>> BEGIN Material to process

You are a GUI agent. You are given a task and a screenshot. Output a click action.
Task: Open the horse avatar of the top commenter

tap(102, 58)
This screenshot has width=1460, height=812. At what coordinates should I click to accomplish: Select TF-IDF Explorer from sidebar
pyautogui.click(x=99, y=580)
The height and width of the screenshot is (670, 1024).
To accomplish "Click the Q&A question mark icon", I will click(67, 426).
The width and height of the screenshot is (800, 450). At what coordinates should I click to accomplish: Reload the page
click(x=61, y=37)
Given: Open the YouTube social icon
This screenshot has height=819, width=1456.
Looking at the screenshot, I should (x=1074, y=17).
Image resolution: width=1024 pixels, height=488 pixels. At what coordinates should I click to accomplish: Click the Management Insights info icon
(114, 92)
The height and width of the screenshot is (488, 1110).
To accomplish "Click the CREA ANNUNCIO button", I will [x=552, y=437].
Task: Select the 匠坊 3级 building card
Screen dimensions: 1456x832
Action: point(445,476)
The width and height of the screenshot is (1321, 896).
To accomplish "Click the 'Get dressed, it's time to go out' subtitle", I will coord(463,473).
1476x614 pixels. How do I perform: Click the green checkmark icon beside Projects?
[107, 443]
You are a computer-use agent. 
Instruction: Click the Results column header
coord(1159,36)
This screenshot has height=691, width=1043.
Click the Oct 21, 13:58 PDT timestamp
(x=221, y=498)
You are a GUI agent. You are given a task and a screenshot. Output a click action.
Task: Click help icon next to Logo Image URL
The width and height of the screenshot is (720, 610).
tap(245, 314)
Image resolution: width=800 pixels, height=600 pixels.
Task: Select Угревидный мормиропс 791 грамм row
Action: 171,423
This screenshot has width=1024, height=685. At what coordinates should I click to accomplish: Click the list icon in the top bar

>> END Material to process

*The exercise:* Rescale the stretch of data from its start through the line containing "tap(102, 58)", reproducing every line, requests included. Multiply each coordinate in the answers by 1.45 and round to whole numbers, rounding halves up.

*Written response:*
You are a GUI agent. You are given a task and a screenshot. Output a click action.
Task: Open the horse avatar of the top commenter

tap(148, 84)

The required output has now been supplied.